■ **Data shown**:
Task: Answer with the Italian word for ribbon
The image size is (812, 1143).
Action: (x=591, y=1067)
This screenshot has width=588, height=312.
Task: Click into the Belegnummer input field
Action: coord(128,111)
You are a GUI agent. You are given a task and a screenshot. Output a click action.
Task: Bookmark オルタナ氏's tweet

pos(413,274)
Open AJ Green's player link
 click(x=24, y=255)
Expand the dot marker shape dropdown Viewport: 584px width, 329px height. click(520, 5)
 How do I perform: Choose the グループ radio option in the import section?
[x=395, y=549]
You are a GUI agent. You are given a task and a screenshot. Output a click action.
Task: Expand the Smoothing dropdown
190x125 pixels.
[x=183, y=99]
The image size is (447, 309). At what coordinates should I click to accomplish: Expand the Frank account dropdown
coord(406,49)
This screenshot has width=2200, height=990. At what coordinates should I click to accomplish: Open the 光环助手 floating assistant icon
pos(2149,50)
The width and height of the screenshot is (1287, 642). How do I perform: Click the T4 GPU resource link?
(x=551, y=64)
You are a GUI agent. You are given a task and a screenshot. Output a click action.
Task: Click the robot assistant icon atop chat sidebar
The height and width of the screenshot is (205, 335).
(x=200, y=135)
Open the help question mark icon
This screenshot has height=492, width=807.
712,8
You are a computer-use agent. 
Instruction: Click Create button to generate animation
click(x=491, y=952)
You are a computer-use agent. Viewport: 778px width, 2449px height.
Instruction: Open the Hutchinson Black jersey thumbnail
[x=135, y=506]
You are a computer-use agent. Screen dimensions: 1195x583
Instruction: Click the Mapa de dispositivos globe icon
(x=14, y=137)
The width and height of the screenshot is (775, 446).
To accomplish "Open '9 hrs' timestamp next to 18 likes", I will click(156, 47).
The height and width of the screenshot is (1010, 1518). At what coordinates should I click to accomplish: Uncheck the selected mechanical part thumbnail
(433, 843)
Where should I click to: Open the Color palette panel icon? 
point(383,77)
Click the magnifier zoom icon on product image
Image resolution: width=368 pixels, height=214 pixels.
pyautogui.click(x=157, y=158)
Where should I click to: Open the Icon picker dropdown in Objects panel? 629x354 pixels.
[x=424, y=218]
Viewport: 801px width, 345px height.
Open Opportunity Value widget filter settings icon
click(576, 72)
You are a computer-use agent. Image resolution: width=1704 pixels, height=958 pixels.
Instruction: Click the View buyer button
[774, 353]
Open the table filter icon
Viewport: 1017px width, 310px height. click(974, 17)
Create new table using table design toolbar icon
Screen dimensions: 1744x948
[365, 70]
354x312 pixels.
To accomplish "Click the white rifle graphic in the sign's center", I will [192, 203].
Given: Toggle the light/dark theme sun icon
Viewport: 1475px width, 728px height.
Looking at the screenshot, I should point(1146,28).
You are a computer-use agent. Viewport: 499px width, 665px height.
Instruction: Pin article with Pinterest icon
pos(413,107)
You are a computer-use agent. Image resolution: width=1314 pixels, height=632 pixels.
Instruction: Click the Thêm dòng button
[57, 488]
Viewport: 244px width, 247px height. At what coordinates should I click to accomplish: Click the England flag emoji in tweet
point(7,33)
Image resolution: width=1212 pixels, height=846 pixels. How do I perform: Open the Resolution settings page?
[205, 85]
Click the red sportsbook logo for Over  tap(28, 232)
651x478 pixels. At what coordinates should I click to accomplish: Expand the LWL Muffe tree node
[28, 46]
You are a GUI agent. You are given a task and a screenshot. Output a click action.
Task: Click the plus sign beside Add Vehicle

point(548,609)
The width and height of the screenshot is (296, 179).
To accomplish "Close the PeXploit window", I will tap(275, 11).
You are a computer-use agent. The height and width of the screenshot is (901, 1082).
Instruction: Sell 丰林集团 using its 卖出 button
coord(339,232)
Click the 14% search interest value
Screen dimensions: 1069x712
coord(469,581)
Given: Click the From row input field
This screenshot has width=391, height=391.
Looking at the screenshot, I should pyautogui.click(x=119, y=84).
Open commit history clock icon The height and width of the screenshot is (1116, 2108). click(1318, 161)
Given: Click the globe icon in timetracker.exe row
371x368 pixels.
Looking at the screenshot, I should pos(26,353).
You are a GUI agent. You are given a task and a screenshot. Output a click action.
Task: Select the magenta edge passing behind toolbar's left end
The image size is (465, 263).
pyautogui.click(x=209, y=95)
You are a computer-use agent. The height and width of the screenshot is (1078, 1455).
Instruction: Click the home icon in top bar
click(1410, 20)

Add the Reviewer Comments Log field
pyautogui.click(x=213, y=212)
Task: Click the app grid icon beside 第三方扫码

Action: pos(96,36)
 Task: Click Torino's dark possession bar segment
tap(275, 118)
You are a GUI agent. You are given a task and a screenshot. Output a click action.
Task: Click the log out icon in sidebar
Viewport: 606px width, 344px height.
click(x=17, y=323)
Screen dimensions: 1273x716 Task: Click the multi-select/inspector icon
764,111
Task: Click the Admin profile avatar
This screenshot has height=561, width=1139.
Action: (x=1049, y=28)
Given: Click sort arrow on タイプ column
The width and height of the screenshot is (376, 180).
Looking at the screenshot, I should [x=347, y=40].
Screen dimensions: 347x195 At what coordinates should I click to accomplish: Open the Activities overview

■ **Set exercise**: Can you render the items from the line containing "You are a computer-use agent. Viewport: 778px" through the line containing "will click(156, 47)." as a JSON list of strings, one string per line, with blank lines omitted?

■ **Result for this exercise**:
[
  "You are a computer-use agent. Viewport: 778px width, 2449px height.",
  "Instruction: Open the Hutchinson Black jersey thumbnail",
  "[x=135, y=506]",
  "You are a computer-use agent. Screen dimensions: 1195x583",
  "Instruction: Click the Mapa de dispositivos globe icon",
  "(x=14, y=137)",
  "The width and height of the screenshot is (775, 446).",
  "To accomplish \"Open '9 hrs' timestamp next to 18 likes\", I will click(156, 47)."
]